Surge de manhã e senta-se sempre à minha frente na carruagem do metro. É pequena e esguia e parece leve como um pedaço de algodão doce pedinchado pela não de uma criança.

A brancura dos seus cabelos e o tremer das suas mãos revela um número considerável de anos vividos e marcados no corpo, pesando agora sobre os que que ainda tem pela frente.

Permanece sempre à beira do assento e agradece, quer lhe cedam o lugar ou simplesmente a ajudem a sentar mesmo à minha frente.

Junta aquelas mãos tão bonitas sobre os joelhos e olha para tudo e para todos como se fosse a primeira vez. Olha-nos com uma curiosidade que revejo cada vez menos nos que se movem no dia a dia, para trás e para a frente, para cima e para baixo, sem vontade de se dedicarem a outra coisa que não esteja a deslizar num écran.

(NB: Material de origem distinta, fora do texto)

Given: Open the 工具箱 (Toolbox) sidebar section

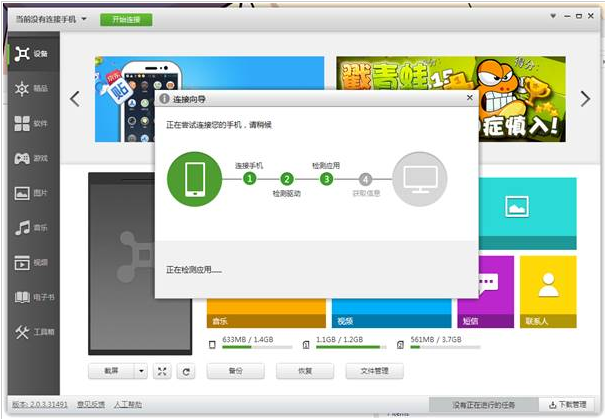Looking at the screenshot, I should (31, 332).
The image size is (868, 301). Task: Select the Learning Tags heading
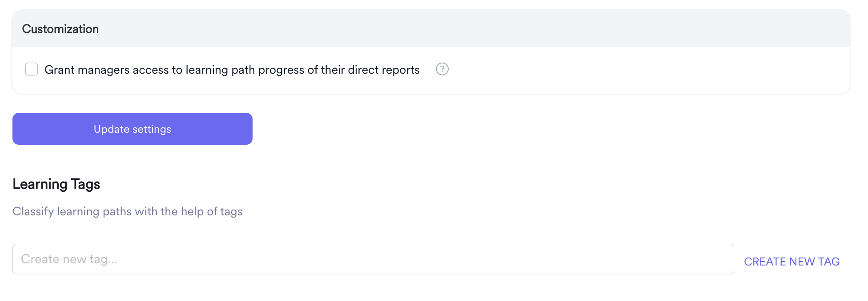pos(56,184)
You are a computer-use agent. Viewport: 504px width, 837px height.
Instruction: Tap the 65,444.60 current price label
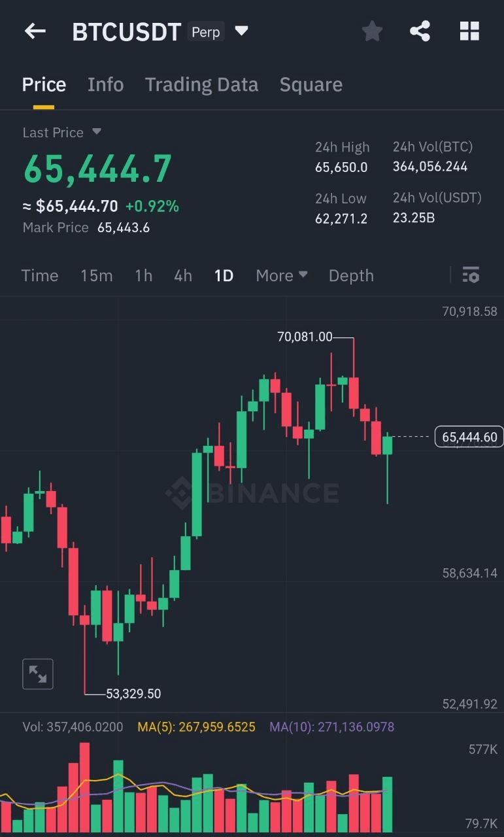tap(469, 437)
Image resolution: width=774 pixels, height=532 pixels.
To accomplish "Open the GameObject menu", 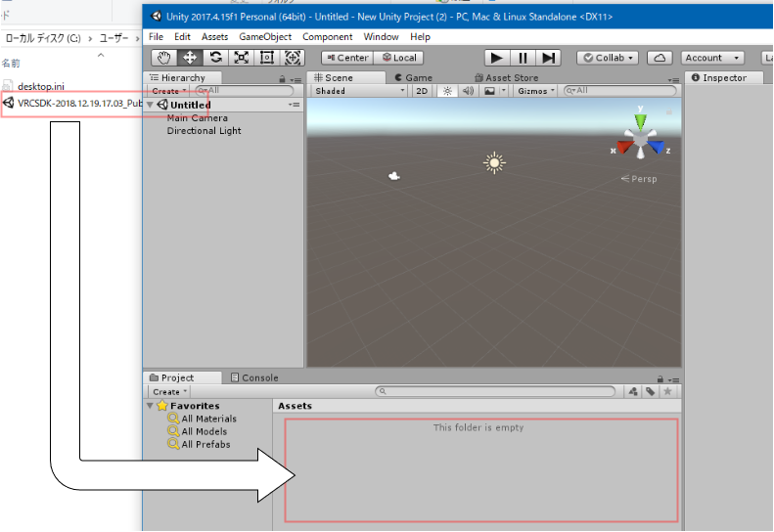I will [265, 37].
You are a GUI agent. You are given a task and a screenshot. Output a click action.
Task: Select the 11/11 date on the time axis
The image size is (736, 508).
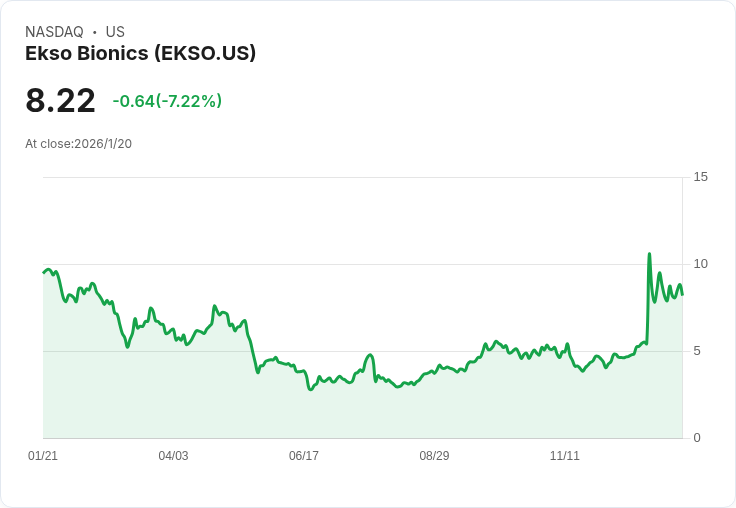(x=565, y=456)
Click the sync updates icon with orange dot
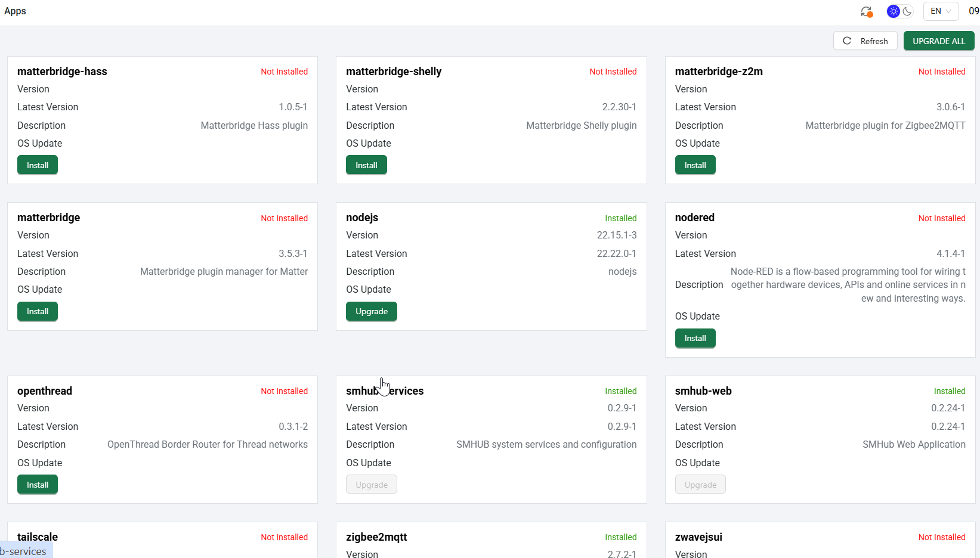 (866, 11)
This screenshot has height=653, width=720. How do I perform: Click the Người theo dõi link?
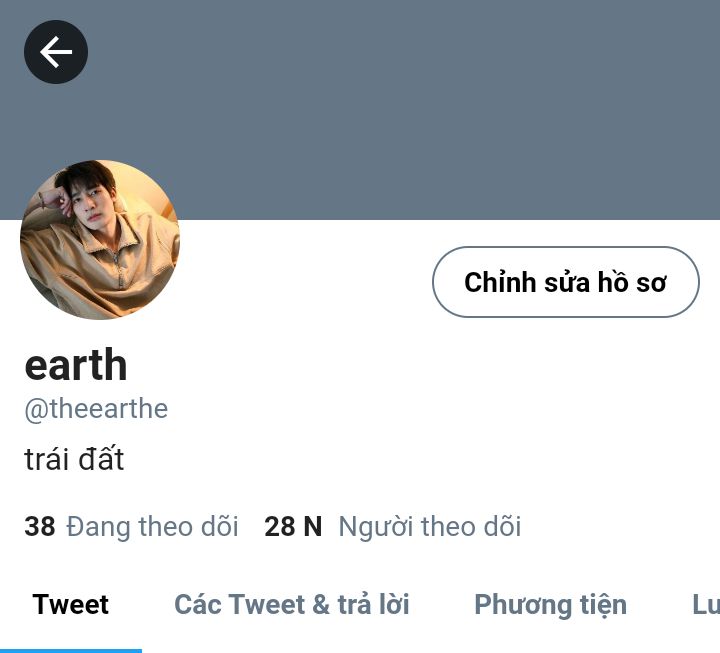pos(430,526)
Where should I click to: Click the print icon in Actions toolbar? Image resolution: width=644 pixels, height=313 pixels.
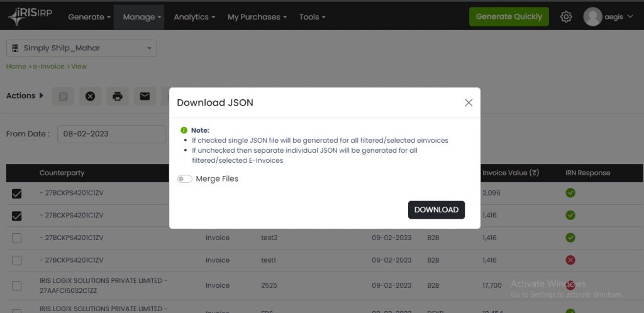(x=117, y=96)
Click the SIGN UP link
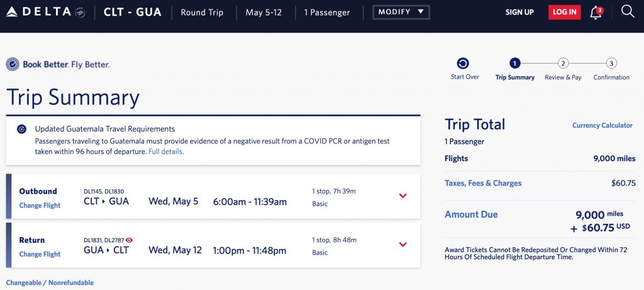Screen dimensions: 644x290 (519, 13)
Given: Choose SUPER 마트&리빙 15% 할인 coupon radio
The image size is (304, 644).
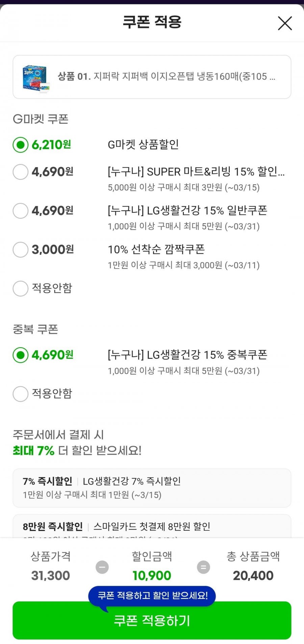Looking at the screenshot, I should [x=21, y=172].

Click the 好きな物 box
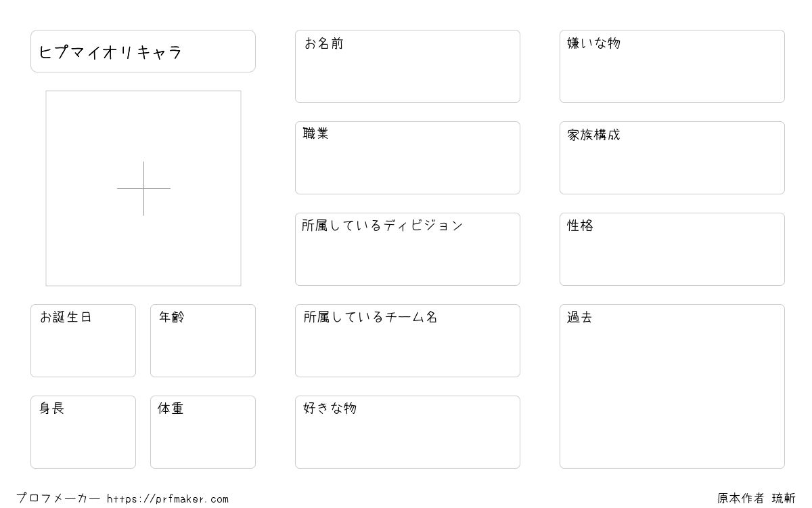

Esta é a juventude que acredita que já sabe, que já viu e que ainda tem tempo para fazer tudo o que realmente quer. Nestas manhãs em que a vejo na carruagem do metro, sinto que ela me observa com aqueles olhos encobertos por uma névoa branca e um sorriso inocente nos lábios finos e enrugados. Olha-me como se em busca de algo perdido nos meus cabelos que ainda não são brancos, no meu rosto que ainda não transparece os anos que carrego e na minha alma que teima por encontrar uma forma de nunca abandonar este corpo.

Olha como se em busca de juventude, como se a jovem que ela já foi, encontrasse em mim, o que vou procurar quando eu tiver a sua idade.